Se la decenza e il rispetto per il mio editore, per il mio direttore e per i più formali tra voi non si mettessero di traverso, inizierei questa recensione con una raffica di imprecazioni tutte attaccate. Avete presente, no? Proprio come quando ci si ritrova davanti a una scoperta inaspettata, grande, difficile da descrivere mantenendo calma e razionalità... e allora l’unica cosa che riesci a fare è soffiare via una sventagliata di improperi appiccicati l’uno all’altro con il mastice.
Sì, il nuovo disco degli Hold Steady è proprio così: bello da far male.
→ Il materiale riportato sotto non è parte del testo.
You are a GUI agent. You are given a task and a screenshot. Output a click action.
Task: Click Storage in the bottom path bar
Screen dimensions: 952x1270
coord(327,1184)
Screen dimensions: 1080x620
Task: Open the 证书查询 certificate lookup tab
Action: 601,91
E lo dico anche se i fan più hardcore della band di Craig Finn e soci hanno già ampiamente fatto intendere che, per loro, “come i primi tre album non ce n’è” e questo “Teeth dreams”, nella migliore delle ipotesi, è un disco "discreto", sulla scia del predecessore.
Mi permetto di dissentire con una certa forza.
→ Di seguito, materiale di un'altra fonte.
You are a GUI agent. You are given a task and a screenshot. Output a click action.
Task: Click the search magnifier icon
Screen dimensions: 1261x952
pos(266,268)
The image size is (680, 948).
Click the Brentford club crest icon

Le prime prove degli Hold Steady sono – senza ombra di dubbio – epocali nella loro potenza narrativa, anima rock, imprevedibilità e capacità di miscelare stili eterogenei (punk, folk, sonorità washingtoniane stile Dischord, classic rock, emo rock anni Novanta, indie, college rock, roots, Americana), ma l’evoluzione che si riscontra negli ultimi lavori non è necessariamente negativa. Anzi. Siamo di fronte a un gruppo che sta cambiando, invecchia, matura, trova punti di vista o scopre risvolti nuovi; proprio come accade alle persone. E la maturità degli Hold Steady li porta sempre più a entrare nell’élite dei grandi interpreti di quel genere che è tanto facile da citare a sproposito, ma difficile da suonare in maniera credibile e sincera: il rock americano. Ah, per pietà, capiamoci subito... non stiamo parlando di Bon Jovi, di Michael Bolton o dei Journey, come riferimenti musicali. Ok?

Insomma, “Teeth dreams” è vero e crudo American rock’n’roll, di quello coi riffoni, le melodie calde e malinconiche, il retrogusto di cartavetro in gola, i vestiti comprati in un mall semideserto in mezzo al nulla, un po’ di polvere negli occhi e la schiena rotta dopo qualche centinaio di miglia alla guida di un pick-up che perde i pezzi. Lo conferma immediatamente il brano di apertura, quella “I hope this whole thing didn't frighten you”, ruvida e avvolgente, cattiva e amichevole al tempo stesso. Epica da periferia senza vie di fuga.

I testi a molti, adesso, sembrano più generici e meno graffianti a livello letterario (lo “scavo” e approfondimento dei personaggi sono effettivamente inferiori - e le figure citate nelle canzoni sono quasi schizzi e disegnini, accenni), ma resta comunque una grande capacità narrativa ed evocativa. Se prima Finn offriva ritratti quasi proustiani, nella ricchezza di informazioni e dettagli, ora lascia all’ascoltatore il compito di “colorare” alcune aree di questi quadretti, accontentandosi di tratteggiare le linee più forti e fondanti. Poesia da baristi del New Jersey, di poche parole, ma con più acume di una squadra di antropologi e sociologi messi assieme.

La sensazione palpabile è che per comprendere appieno questo nuovo corso degli Hold Steady, probabilmente, la chiave di lettura sia proprio il brano che chiude “Teeth dreams” (peraltro l’album ha un titolo davvero suggestivo, che fa riferimento al significato dei sogni in cui c’entrano i denti e riflettono la sensazione di impotenza di fronte a una realtà che ci intrappola). Parlo della lunga suite “Oaks”: oltre nove minuti di ballata rock onirica, in cui la rassegnazione a un presente da vivere minuto per minuto viene diluita dall’equivalente psicologico di uno shottino di bourbon distillato da un moonshiner novantenne - che brucia la gola, ma regala un filo di speranza, se non altro in qualche momento di serenità, che un giorno o l’altro potrebbe arrivare. Ma chissà.